DIRECTIONS
Whenever the word "option" turns up in a line of the data below, copy that line.
+===+
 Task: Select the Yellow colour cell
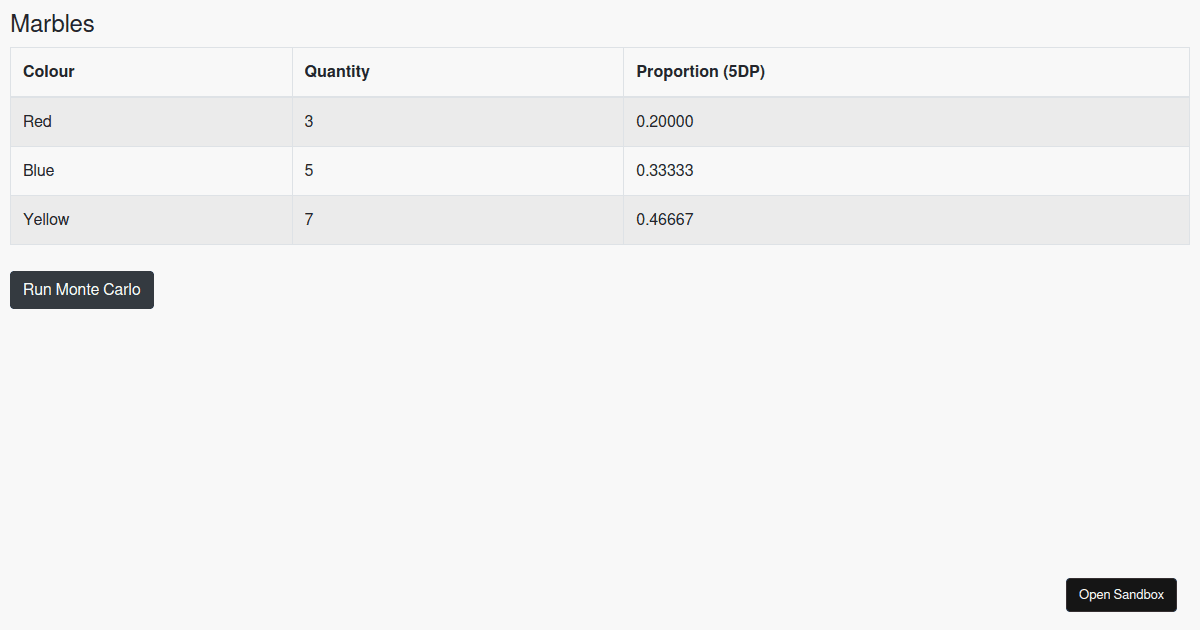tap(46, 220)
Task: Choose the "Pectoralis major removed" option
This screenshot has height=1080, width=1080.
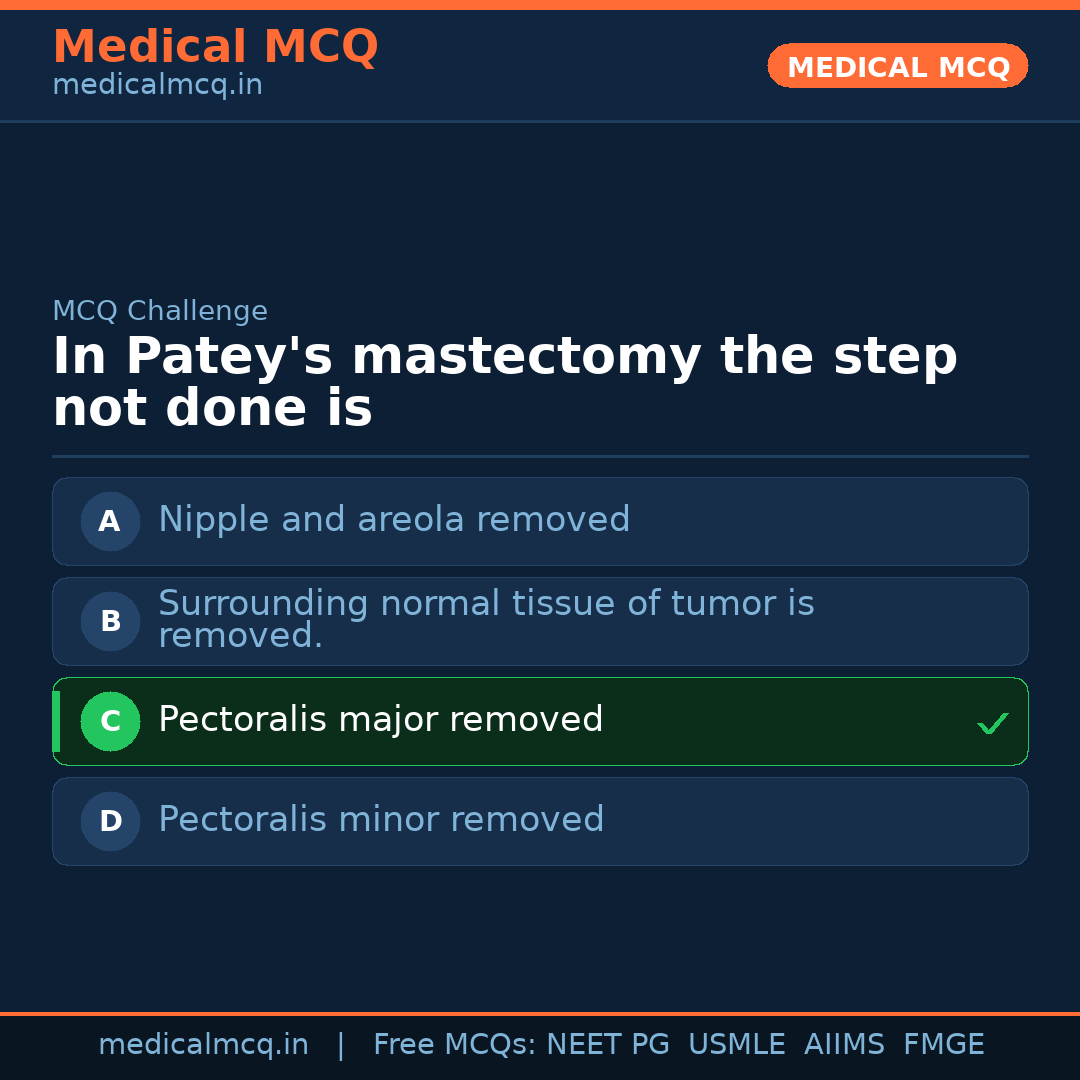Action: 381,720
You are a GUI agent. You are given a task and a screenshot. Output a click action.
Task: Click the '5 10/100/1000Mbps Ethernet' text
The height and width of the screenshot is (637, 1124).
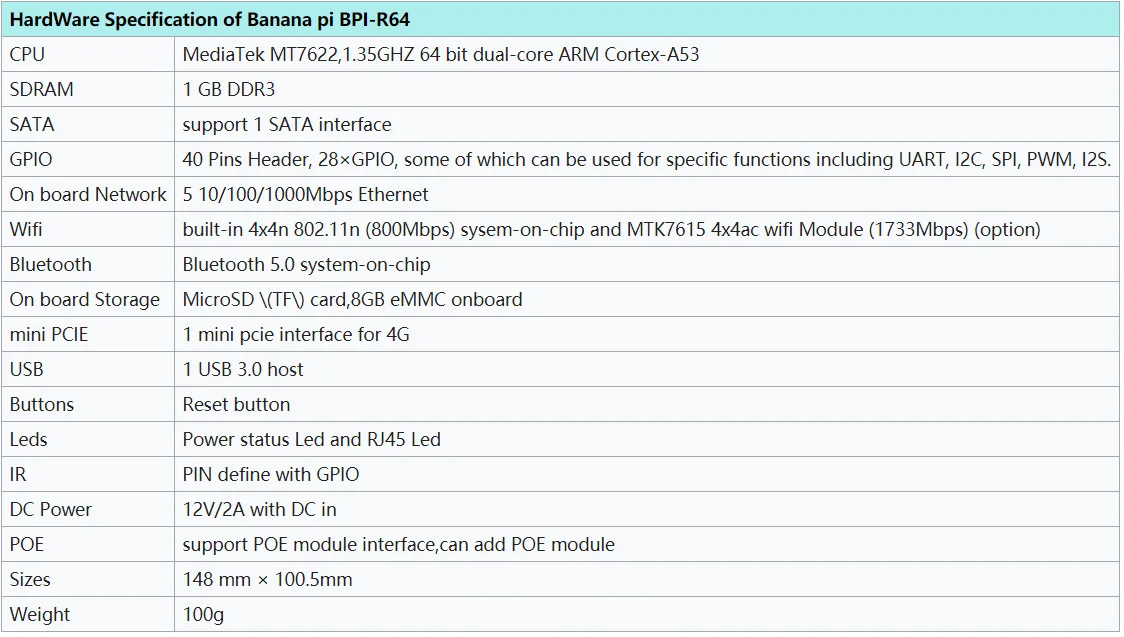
+===+
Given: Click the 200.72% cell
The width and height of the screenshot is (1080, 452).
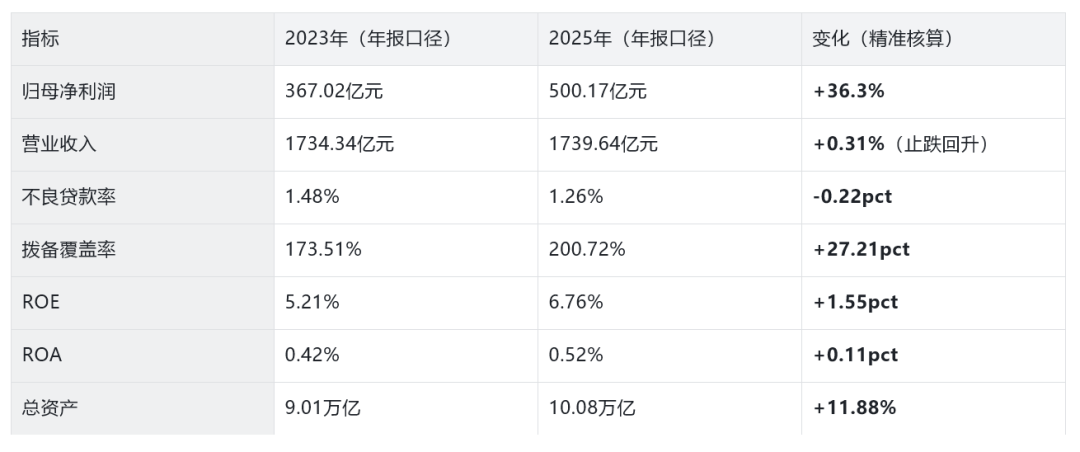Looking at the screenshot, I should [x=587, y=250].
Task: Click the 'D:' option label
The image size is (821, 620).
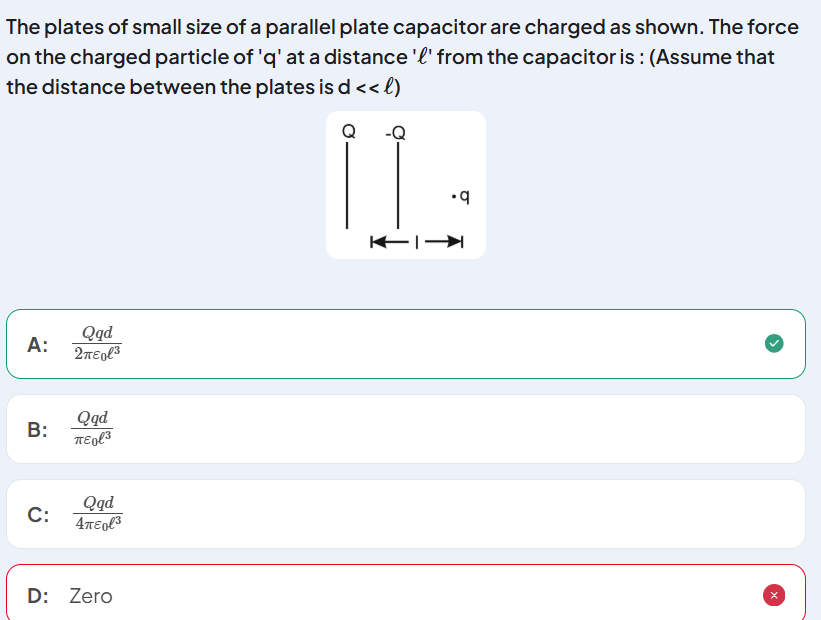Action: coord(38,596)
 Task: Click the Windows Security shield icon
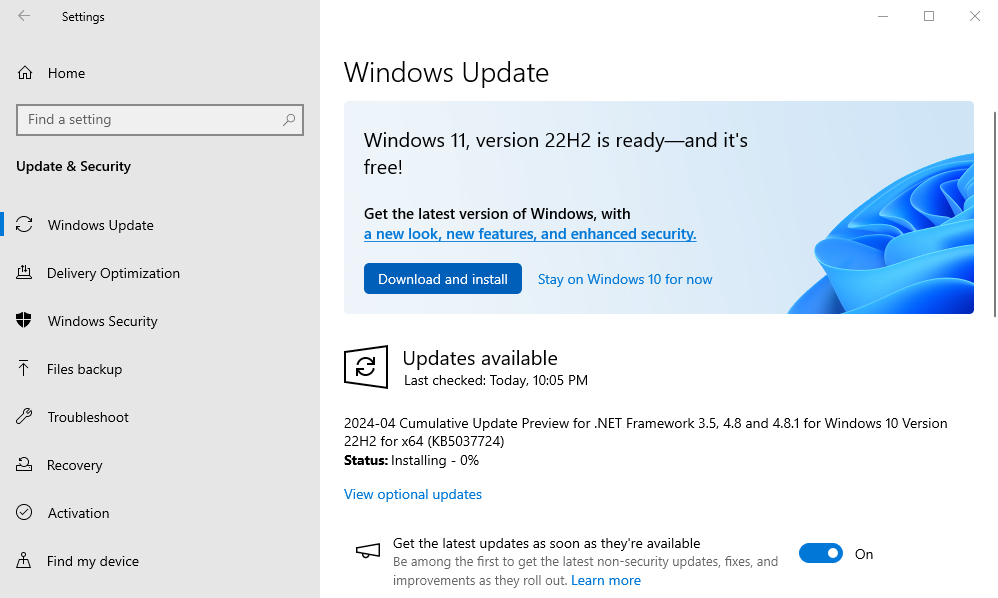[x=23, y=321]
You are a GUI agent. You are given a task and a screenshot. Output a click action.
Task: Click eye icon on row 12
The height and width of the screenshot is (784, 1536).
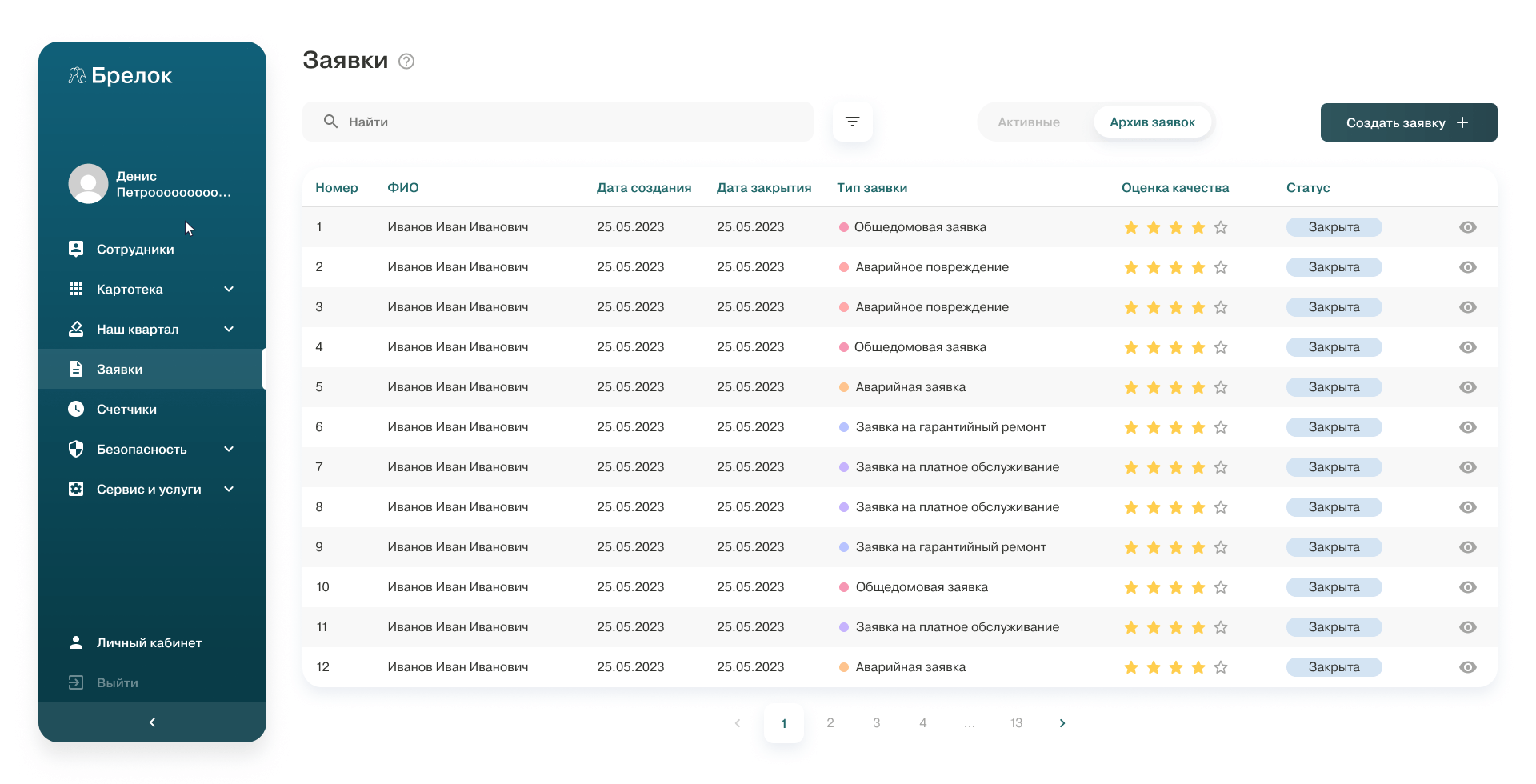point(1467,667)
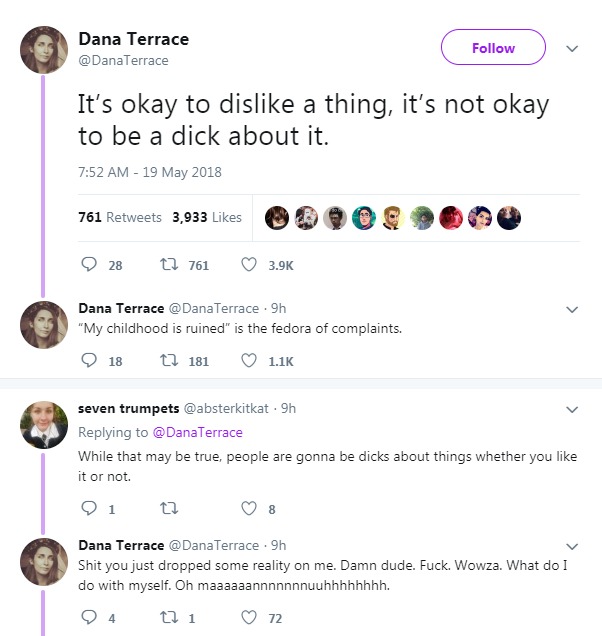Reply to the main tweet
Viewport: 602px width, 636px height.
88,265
+===+
YOUR SOLUTION
Task: Choose the "Pectoralis major removed" option
Task: Click the 'D:' option label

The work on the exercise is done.